Task requirements: In the records below, find the line that contains "Task: Open the 18 Dec24 meeting tab" and repeat it, along with each line after it, exactly as written.

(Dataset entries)
----------

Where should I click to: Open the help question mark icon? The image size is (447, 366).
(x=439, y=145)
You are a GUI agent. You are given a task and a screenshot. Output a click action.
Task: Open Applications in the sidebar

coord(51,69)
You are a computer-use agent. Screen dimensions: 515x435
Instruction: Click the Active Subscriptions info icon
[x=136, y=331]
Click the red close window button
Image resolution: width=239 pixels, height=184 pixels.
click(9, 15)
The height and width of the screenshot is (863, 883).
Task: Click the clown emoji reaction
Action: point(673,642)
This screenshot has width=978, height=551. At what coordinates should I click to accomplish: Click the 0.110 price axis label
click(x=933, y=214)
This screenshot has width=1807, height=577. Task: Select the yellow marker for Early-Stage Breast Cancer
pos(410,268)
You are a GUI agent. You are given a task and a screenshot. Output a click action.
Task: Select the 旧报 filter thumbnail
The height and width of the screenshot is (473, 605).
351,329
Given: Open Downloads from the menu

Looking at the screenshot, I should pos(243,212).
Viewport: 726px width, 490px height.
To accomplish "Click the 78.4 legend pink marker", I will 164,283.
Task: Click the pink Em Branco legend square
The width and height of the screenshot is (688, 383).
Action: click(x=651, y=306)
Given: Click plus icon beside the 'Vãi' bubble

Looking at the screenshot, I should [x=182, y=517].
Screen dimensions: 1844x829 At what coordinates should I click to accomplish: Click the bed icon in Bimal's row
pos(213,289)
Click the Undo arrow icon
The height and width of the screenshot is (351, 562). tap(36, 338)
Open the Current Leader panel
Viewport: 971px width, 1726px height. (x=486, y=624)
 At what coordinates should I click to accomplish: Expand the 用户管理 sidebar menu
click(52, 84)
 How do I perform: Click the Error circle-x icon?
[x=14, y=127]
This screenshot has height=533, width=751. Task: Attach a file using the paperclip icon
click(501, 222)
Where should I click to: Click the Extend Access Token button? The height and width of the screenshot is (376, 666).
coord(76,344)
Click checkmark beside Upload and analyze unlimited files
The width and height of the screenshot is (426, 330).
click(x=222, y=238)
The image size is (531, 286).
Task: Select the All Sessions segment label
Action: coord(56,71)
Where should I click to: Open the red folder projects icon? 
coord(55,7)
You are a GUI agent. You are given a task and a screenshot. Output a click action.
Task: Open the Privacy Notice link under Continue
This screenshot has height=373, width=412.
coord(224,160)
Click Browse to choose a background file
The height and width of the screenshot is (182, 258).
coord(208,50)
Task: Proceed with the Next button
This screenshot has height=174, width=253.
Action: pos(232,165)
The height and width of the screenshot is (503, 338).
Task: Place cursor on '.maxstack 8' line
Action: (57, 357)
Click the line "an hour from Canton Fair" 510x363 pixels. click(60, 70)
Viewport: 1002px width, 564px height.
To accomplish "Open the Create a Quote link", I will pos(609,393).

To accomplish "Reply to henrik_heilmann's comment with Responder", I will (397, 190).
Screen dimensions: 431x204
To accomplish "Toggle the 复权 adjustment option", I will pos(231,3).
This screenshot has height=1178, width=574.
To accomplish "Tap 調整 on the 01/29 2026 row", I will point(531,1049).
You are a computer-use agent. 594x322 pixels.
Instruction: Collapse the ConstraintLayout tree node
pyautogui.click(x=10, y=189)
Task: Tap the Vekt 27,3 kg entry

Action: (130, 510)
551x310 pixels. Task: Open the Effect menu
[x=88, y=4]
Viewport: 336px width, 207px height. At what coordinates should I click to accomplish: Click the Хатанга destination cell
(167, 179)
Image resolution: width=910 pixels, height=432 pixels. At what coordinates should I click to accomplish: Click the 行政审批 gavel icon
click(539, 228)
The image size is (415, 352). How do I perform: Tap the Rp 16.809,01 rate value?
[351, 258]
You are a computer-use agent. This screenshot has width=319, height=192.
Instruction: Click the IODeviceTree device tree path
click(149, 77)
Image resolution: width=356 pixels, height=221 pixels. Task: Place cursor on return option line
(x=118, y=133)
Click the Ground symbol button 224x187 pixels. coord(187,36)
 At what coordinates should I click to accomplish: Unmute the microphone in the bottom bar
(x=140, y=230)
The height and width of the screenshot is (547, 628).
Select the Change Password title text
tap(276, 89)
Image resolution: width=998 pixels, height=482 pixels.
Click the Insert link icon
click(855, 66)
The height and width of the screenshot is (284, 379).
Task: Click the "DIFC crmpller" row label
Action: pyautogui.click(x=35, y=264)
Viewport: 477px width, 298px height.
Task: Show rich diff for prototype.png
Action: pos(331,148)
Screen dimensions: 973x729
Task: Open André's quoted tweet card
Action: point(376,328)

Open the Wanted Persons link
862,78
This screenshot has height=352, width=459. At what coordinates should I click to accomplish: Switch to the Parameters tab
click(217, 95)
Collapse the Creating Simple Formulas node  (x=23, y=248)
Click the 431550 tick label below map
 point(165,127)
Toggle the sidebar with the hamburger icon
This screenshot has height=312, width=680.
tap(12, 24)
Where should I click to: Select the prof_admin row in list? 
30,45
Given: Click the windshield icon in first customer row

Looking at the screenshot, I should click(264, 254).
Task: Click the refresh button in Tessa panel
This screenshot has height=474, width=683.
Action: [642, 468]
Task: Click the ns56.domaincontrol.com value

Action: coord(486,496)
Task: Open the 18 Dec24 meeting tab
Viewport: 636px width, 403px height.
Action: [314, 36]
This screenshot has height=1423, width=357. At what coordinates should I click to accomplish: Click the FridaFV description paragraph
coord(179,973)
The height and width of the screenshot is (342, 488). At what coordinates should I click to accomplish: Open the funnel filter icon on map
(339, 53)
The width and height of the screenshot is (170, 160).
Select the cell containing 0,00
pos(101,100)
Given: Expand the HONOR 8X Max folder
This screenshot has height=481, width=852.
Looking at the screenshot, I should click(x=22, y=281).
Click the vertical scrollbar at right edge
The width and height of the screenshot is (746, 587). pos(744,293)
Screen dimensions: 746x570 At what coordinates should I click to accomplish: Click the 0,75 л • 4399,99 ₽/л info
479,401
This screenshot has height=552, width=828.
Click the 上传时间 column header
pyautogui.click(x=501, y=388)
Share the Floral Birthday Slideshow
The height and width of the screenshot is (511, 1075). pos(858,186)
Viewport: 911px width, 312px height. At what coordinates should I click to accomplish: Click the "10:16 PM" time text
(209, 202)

----------

Answer to the exercise:
Task: Open the 18 Dec24 meeting tab
Viewport: 636px width, 403px height.
Action: [314, 36]
This screenshot has height=1423, width=357. At what coordinates should I click to accomplish: Click the FridaFV description paragraph
coord(179,973)
The height and width of the screenshot is (342, 488). At what coordinates should I click to accomplish: Open the funnel filter icon on map
(339, 53)
The width and height of the screenshot is (170, 160).
Select the cell containing 0,00
pos(101,100)
Given: Expand the HONOR 8X Max folder
This screenshot has height=481, width=852.
Looking at the screenshot, I should click(x=22, y=281).
Click the vertical scrollbar at right edge
The width and height of the screenshot is (746, 587). pos(744,293)
Screen dimensions: 746x570 At what coordinates should I click to accomplish: Click the 0,75 л • 4399,99 ₽/л info
479,401
This screenshot has height=552, width=828.
Click the 上传时间 column header
pyautogui.click(x=501, y=388)
Share the Floral Birthday Slideshow
The height and width of the screenshot is (511, 1075). pos(858,186)
Viewport: 911px width, 312px height. At what coordinates should I click to accomplish: Click the "10:16 PM" time text
(209, 202)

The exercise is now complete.